Figura 58 - Segunda volta da modulação de “O Vento” e final das duas estrofes de “A Lenda do Abaeté de 1959”

Essa passagem do acorde de Mi menor com o cromatismo em sua voz superior é ainda vista em uma última ocorrência de “A Lenda do Abaeté”, no final de uma terceira parte canção que se inicia com o verso a noite tá que é um dia/. O trecho acontece sobre o verso cantado a lua se

namorando/ com a melodia cromática começando da nota Dó e com uma diferença no final da linha:

a nota Dó - já como terça menor do quarto grau menor. Dessa maneira a melodia composta é Dó- Dó#-Ré-Réb-Ré-Dó.

Figura 59 - Transcrição do fonograma “A Lenda do Abaeté” de 1959 em 01'46'' – 01'52''

A outra faixa que traz o acompanhamento similar ao da parte B de “O Vento” é a quinta canção do LP Caymmi e Seu Violão – Coqueiro de Itapuã50. O trecho acontece na estrofe que se inicia com o verso o vento que faz cantigas/. Essa sessão é apresentada duas vezes no fonograma e o dedilhado é exatamente sobre o verso o vento que ondula as águas/ no qual traz o acorde de Mi menor com a melodia cromática na extremidade. Nesse caso o acorde é o segundo grau menor, pois a canção está na tonalidade de Ré maior.

É importante notarmos que os trechos são pontos particulares da canção, porque até eles acontecerem o acompanhamento da canção segue um padrão rítmico muito definido: a linha do baixo toca com a duração de uma mínima junto com um bloco composto de três notas dos acordes tocadas concomitantemente que se inicia com uma pausa de colcheia seguida de mínima e depois de colcheia.

Assim que o trecho sobre o acorde de Mi menor se inicia com o andamento de 120 bpm (mínima), o dedilhado rompe com o padrão rítmico detalhado acima e compõe em sua voz aguda a melodia cromática Dó-Dó#-Ré-Réb. Essas notas são tocadas simultaneamente com a nota Mi da linha do baixo que apresenta durações longas. Já o preenchimento dessa melodia é realizado por figuras de colcheias (tercinadas e não) e semicolcheias com notas da tríade de Mi menor. No ponto exato onde a melodia aguda está na nota Ré inicia-se um rallentando. Em seguida o padrão rítmico

50 Na quinta edição do livro Cancioneiro da Bahia, a canção vem com um título diferente do LP aqui estudado: “Saudade

volta exatamente como evidenciado antes, mas agora com o andamento de 110 bpm (mínima) e com o toque da linha do baixo na última colcheia do tempo – nota Si.
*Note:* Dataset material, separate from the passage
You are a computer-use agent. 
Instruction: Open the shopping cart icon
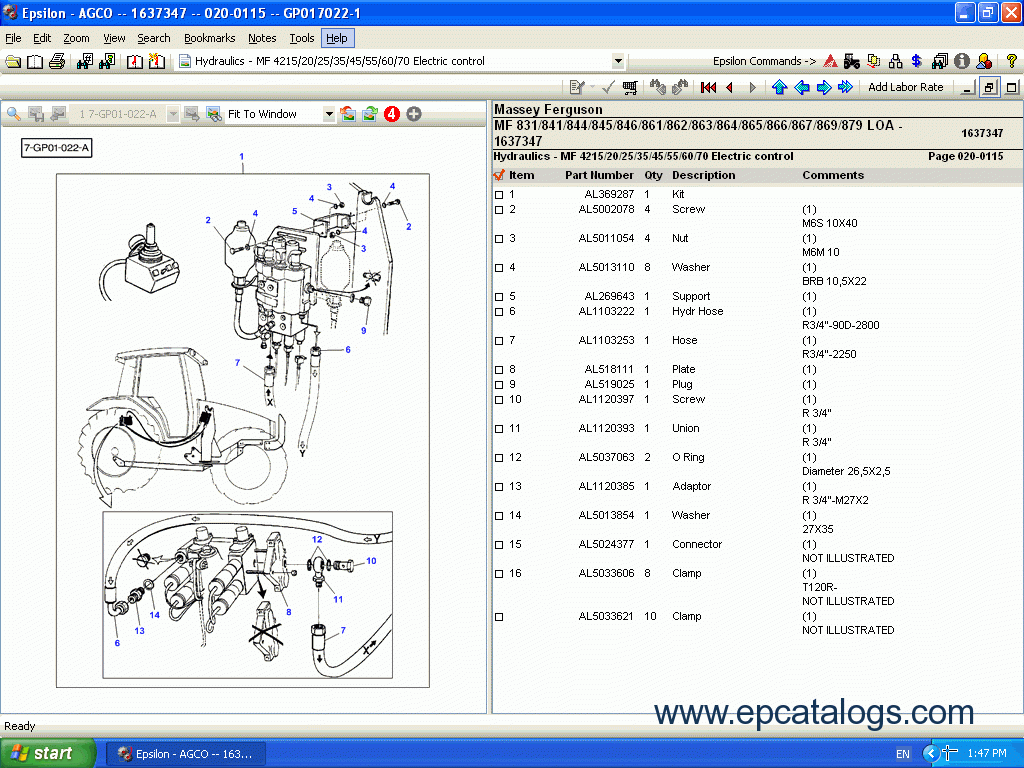[630, 88]
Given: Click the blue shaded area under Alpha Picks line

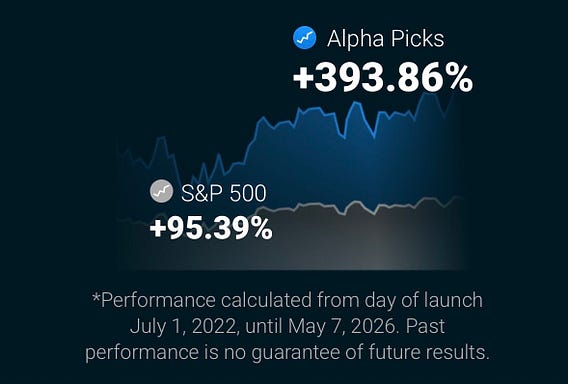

Uma observação importante é que utilizamos na transcrição o compasso de um por quatro no momento exato onde a melodia da voz mais aguda do violão está na nota Ré em

rallentando. A opção de usarmos essa fórmula de compasso deve-se ao fato que se mantivéssemos

o compasso dois por quatro haveria uma fragmentação do padrão rítmico do violão entre o segundo tempo e o primeiro tempo dos compassos que seguem a canção nesse ponto, de maneira a perder a fluidez na leitura que vinha acontecendo desde seu início com a levada ritmicamente definida do violão. Segue abaixo a transcrição da primeira aparição.

Figura 60 - Transcrição do fonograma “Coqueiro de Itapuã” de 1959 em 00'59'' – 01'04''

A segunda aparição do verso o vento que ondula as águas/ ocorre sem diferenças significativas do que foi detalhado acima em sua primeira ocorrência.